Van bij de rotonde, die treffend luistert naar de naam place Charles le Téméraire, is het een minuutje wandelen naar de groene glooiing waar ooit het kasteel stond. Vandaag blijven er nog twee (van de vijf) torens en een poort over. Filips de Goede liet tussen 1436-1450 grote werken uitvoeren en de burcht die toen al eeuwenoud was grondig renoveren, altijd maar weer om het op te nemen tegen de Fransen die de grenzen van Bourgondië bedreigden. Zijn zoon Karel de Stoute zou die inspanning voortzetten in de jaren 1460. Meest in het oog springend is de vijf verdiepingen tellende naar hem vernoemde toren uit 1474, met trappen die de bezoeker nog altijd buitenom naar boven brengen, met op elke verdieping een gelijksoortige zaal voorzien van een schoorsteen en zitplaatsen bij de ramen: warmte en uitzicht, dat hadden de wachters die het landschap in de gaten hielden natuurlijk nodig. Een deur op de vierde verdieping leert dat de omwallingen tussen de vijf toren tot die hoogte kwamen en dat de wachters vanaf hier de rondgang achter de borstwering opliepen. Karel voelde de hete adem van de Franse koning in zijn nek, en lanceerde daartoe de nodige verdedigingswerken. De schietgaten spreken voor zich.
Aan de overzijde zie je nog de ingang van het kasteel, de oude poort met haar gotische spitsboog, die een extra verdieping kreeg in latere eeuwen. Ernaast troont de Tour du Diamant, zo genoemd omwille van de afwerking van de muur met diamantkopversiering, anders gezegd: de stenen suggereren het reliëf van een diamant. Langs die poort kwam je in het stadje zelf. In de vijftiende eeuw woonden er in Charolles bijna 900 inwoners, representatief voor de meeste van Bourgondische steden op dat moment, op de grote als Dijon, Autun, Chalon en Beaune na uiteraard. In deze uithoek van het rijk kwamen de hertogen niet veel, enkel Filips de Goede (1434) en Karel de Stoute (1470) verwaardigden zich tot hier te komen. Doorgaans werd het kasteel bewoond door een kapitein en zijn garnizoen. Ook de baljuw en zijn familie verbleven er.

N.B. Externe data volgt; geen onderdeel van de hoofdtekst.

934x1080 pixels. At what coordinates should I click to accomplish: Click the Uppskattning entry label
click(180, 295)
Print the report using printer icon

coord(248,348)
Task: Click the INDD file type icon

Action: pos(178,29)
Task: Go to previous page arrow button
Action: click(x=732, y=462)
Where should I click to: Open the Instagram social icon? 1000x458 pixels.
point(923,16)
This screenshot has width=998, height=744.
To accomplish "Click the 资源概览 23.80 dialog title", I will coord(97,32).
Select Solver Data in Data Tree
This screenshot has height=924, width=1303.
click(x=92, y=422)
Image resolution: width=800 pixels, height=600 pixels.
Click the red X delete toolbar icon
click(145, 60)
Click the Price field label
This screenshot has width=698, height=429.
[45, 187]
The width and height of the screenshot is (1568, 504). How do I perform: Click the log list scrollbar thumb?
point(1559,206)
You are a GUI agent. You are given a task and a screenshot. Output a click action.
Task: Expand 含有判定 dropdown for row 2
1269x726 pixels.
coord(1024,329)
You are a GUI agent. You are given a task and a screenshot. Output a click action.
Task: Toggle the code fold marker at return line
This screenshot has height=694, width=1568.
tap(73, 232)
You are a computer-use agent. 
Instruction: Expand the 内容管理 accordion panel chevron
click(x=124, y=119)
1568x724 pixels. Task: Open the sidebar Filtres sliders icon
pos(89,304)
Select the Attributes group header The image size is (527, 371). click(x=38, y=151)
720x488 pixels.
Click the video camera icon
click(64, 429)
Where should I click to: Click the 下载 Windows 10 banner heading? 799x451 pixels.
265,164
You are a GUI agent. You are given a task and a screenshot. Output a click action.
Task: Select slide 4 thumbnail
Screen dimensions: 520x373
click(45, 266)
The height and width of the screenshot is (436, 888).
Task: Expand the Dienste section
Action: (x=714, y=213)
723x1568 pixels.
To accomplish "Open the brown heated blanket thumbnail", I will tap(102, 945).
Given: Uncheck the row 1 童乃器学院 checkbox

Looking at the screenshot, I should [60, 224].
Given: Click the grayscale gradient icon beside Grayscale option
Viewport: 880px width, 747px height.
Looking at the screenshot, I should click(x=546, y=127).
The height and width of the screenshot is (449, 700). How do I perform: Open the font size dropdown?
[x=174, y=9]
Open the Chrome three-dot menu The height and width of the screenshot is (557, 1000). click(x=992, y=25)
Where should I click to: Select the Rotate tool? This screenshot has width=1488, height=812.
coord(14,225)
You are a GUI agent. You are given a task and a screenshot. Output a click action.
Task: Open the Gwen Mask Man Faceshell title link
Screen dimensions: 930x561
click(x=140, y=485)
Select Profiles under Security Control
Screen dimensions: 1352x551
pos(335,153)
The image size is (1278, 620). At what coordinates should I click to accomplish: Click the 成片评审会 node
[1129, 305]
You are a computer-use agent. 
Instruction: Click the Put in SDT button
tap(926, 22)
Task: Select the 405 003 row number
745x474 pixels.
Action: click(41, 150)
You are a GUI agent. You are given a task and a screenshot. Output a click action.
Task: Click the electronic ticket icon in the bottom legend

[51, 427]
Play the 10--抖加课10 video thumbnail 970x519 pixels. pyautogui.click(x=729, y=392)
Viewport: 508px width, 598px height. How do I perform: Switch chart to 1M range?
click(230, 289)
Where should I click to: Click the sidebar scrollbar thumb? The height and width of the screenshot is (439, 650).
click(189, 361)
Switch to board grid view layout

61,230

Na de dood van Karel de Stoute maakten de troepen van Lodewijk XI het stadje met de grond gelijk, waarna het door het niet nagekomen huwelijk van Karels kleindochter Margaretha van Oostenrijk met de Franse koning in 1493 toch weer in Bourgondische, zeg maar Habsburgse, handen belandde. Pas vanaf 1761 zou het graafschap deel uitmaken van het Franse koninkrijk.